Они вышли сначала в сени, все еще темные, полные шепотков и шевеления, а потом наружу, на крыльцо, и замерли на ступенях.
Густая, красноватая ночь, повисшая над городом, сменилась серебристым сиянием, искрящимся снегом, синеватой прозрачной ясностью, что бывает, когда полная луна светит в лютые морозы, только луны-то не было и быть не могло. Тени удлиннились, лежали на снегу, черные, страшные: от крыш и забора, от крыльца, на котором стояли Кася и Ждана. И от Богдана тоже лежала на белом снегу черно-синяя тень.
Был он в рубахе, без шапки, бос, сам как темный весь, только мелькнет то щека бледная, то лоб, то ладонь — что снег бела. Одной рукой он держал за ошейник пса Богуславы. Тот поскуливал, дергался, царапал воздух лапами, неловко так, еле-еле.

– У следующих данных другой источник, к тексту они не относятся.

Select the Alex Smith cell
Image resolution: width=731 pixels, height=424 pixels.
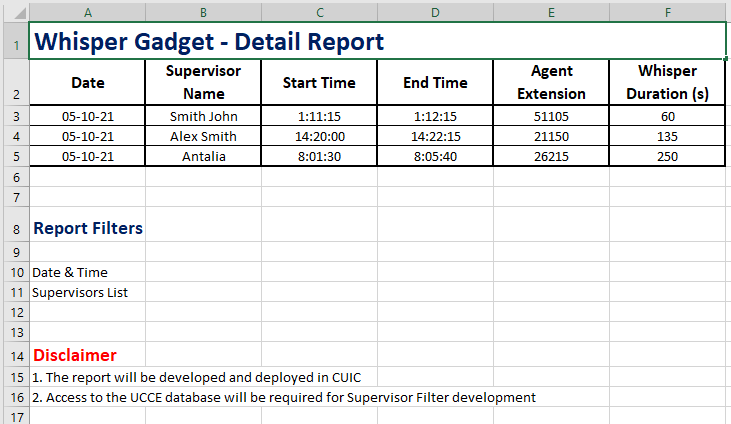coord(203,136)
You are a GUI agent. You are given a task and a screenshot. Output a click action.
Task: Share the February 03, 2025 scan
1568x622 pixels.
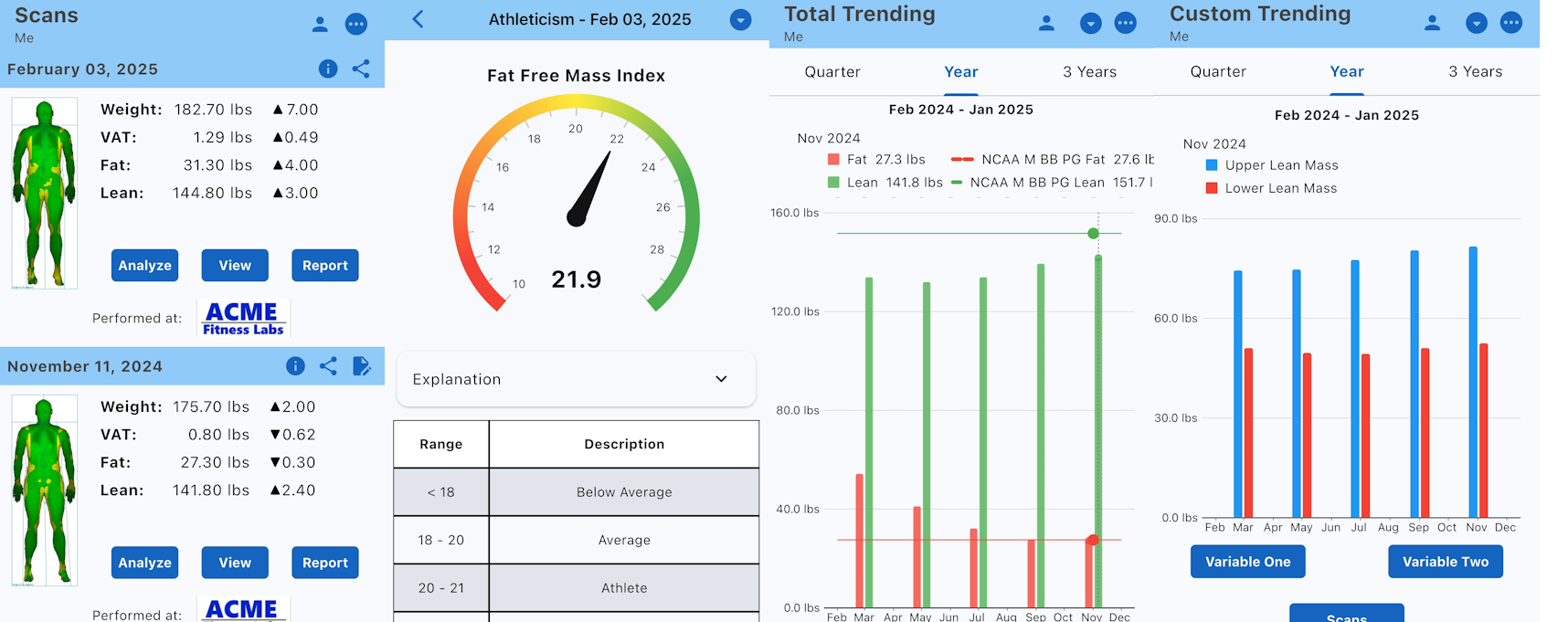click(361, 69)
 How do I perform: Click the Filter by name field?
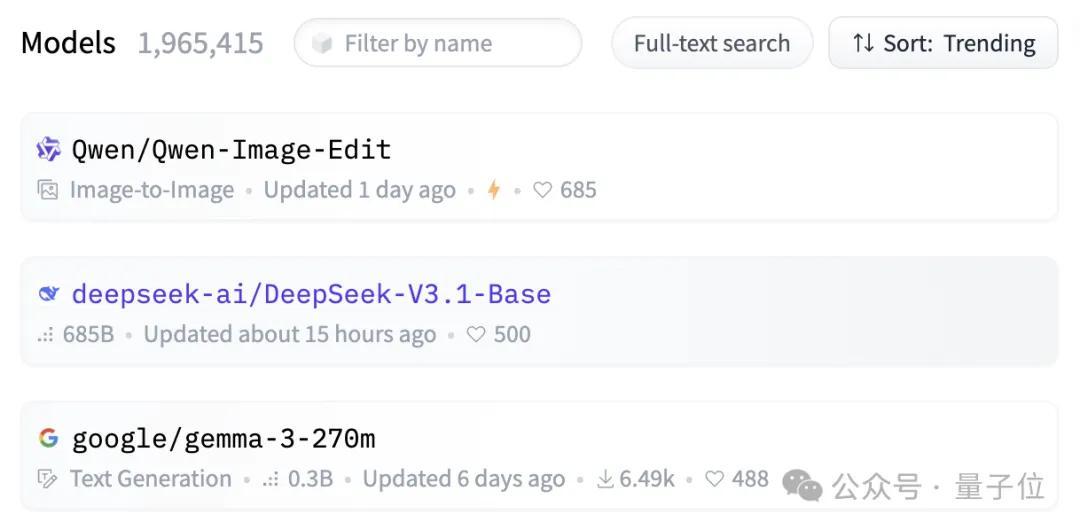(x=438, y=43)
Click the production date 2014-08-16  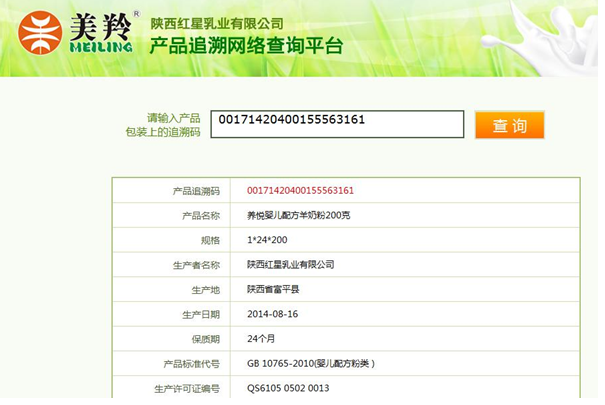coord(272,314)
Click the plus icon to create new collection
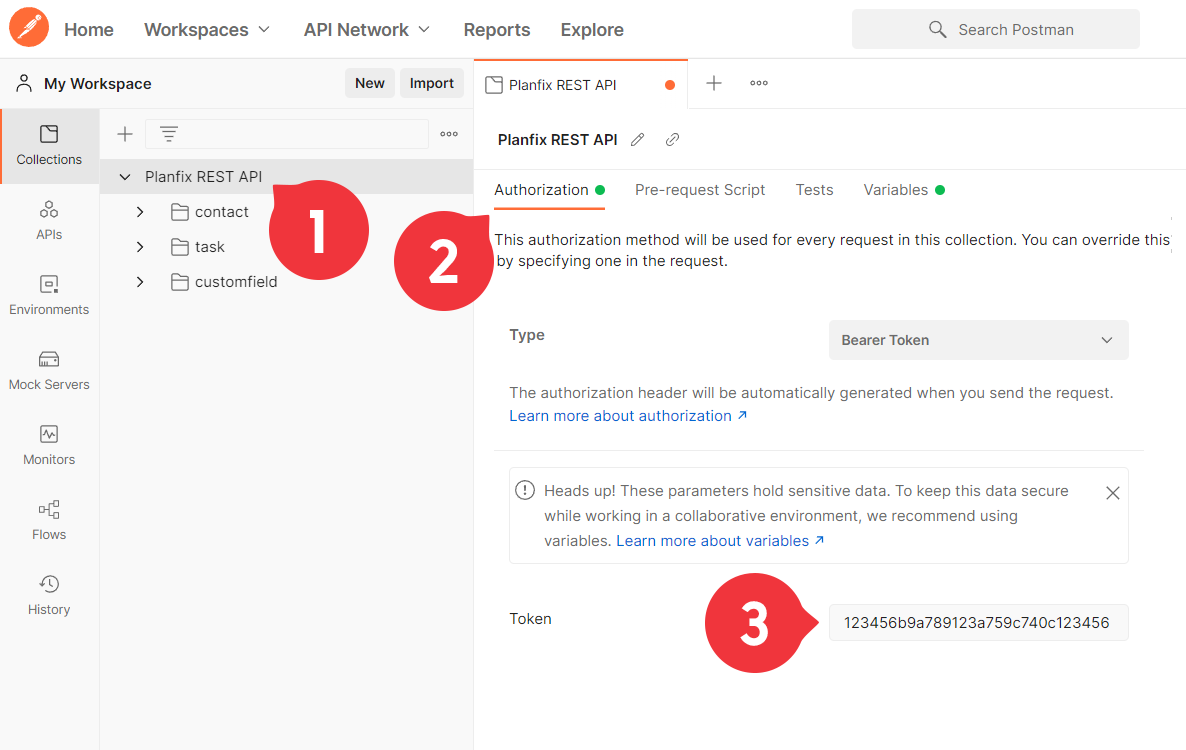 click(125, 135)
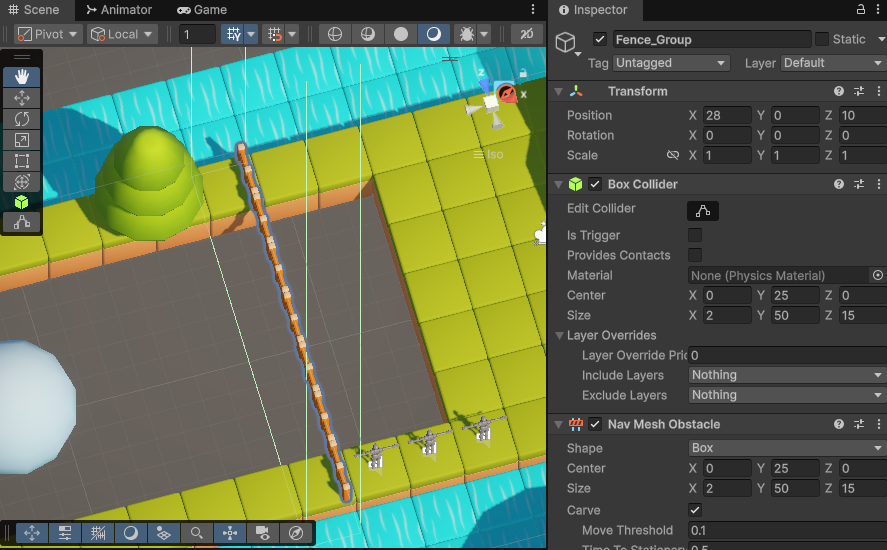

И если не считать этого поскуливания, шуршания собачьих когтей, задевающих снег, поскрипывания ступеней под весом Жданы и гулкого стука крови в ушах, Кася не слышала ничего. Мир за забором будто вымер, притих, ни пожаром не тянуло уже, ни обычными запахами города.
Пахло разрытой холодной землей, и тленом, и ворохом прелых листьев.
— Что, Кася? — спросила Ждана. — Жених явился?
Сказал же: не отстанет.
Богдан отшвырнул пса — тот пролетел к крыльцу, взвизгнув, но тут же вскочил на ноги и снова бросился на мертвеца. Клацнули зубы — раз, другой, схватили пустоту, а потом раздался страшный собачий визг, что-то треснуло, хрустнуло влажно — и все. Тихо стало.
Пес упал на снег черным неживым пятном.
У Каси в носу защипало, к горлу подступил ком. Жданина рука вытянулась перед ней — замри, мол. Не двигайся. Не ходит туда, дура, схватит и с собой унесет.
— Зачем пришел? — спросила Ждана, расправляя плечи.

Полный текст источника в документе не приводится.